While our results may paint a grim picture of the current ability to draw evidence-based conclusions in evidence syntheses about people with comorbidity, they highlight specific steps for improving the way clinical trials, systematic reviews and resulting clinical practice guidelines might better inform treatments of patients with comorbidities. We could overcome some of the limitations of the current evidence base by improved reporting of the eligibility criteria of trials and the comorbidities of patients included in trials. Greater specificity to the descriptions of inclusion and exclusion criteria would help maximize replicability. Tables of baseline characteristics could include more detailed information about single comorbidities, how frequently they occur in combination and their treatments. And although it is often challenging to assess how treatment effects differ according the extent of comorbidity (sample size requirements may exceed feasibility), trials need to address questions of effect modification for common and important comorbidities for which there are prior hypotheses about potential effect modification. One potential solution could be to use observational studies to investigate effect modification by comorbidity 
. Although observational studies are more prone to confounding, the evidence base could still be improved overall. Defining multimorbidity clearly in such analyses of trials and observational studies will be essential 
. Another question is how to best convey the uncertainty arising from an incomplete evidence base to patients and health care providers. One solution would be to develop explicit guidance on how to rate the quality of evidence that is used for comorbid patients, which could then inform the strength of recommendations.

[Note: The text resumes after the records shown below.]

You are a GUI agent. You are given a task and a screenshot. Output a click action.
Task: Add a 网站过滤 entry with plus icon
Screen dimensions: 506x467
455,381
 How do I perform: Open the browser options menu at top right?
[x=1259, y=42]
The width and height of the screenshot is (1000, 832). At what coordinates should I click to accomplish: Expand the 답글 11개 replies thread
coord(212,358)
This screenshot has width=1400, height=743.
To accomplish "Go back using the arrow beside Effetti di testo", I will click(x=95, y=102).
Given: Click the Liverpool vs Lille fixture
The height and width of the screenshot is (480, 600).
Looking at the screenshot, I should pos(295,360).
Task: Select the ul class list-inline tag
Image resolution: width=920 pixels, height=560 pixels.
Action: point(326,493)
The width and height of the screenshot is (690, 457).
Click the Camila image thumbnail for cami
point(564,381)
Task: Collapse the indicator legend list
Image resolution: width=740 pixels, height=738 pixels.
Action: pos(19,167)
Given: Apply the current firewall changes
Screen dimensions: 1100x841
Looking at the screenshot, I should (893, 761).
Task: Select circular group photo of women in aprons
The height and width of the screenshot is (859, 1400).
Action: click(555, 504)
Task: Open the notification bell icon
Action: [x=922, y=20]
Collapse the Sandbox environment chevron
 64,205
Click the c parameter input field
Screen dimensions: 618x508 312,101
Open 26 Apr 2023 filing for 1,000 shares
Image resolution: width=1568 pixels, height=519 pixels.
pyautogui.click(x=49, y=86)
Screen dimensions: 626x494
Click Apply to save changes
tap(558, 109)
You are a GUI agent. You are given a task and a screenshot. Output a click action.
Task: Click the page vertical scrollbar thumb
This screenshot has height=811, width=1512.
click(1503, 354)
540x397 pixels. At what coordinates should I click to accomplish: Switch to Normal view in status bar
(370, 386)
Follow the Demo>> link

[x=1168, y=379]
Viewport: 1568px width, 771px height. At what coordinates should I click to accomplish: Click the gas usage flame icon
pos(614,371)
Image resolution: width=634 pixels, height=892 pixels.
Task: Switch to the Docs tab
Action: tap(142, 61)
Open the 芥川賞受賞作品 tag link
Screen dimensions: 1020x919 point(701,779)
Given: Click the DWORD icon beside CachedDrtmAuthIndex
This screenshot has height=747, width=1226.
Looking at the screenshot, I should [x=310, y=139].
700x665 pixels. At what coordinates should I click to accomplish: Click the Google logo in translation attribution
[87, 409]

Limitations of our study included our focus on trials included in systematic reviews for four chronic diseases. Information about trials in additional chronic diseases may better guide treatment for people with comorbidity 
. Nevertheless, we chose Cochrane systematic reviews as the basis of our included trials in order to address the important challenge of how evidence syntheses can better address the important challenge of developing evidence-based guidance for people with comorbidity. We chose this system for feasibility, and also to ensure replicable sampling of trials included in our study. While the Cochrane reviews are recent, some of the included studies are significantly older, and there may be differences over time in the extent comorbidities are considered and there were no exclusions in the Cochrane reviews for quality of evidence or risk of bias. We did not assess for changes in reporting over time. However, recent work on exclusion and inclusion criteria suggests that there is not variation over the last 15 years among a more selected group of studies from high-impact journals 
. Our approach of classifying the exclusions was based on categories of exclusion, and may have grouped exclusions with varied definitions. For example, across trials, there was not a standard definition or threshold of “renal insufficiency”, and so some trials may have excluded only more severe renal disease, whereas some may have had a more restrictive cutpoint. Often, these operational details of a definition are not reported by the trials, as shown in our results.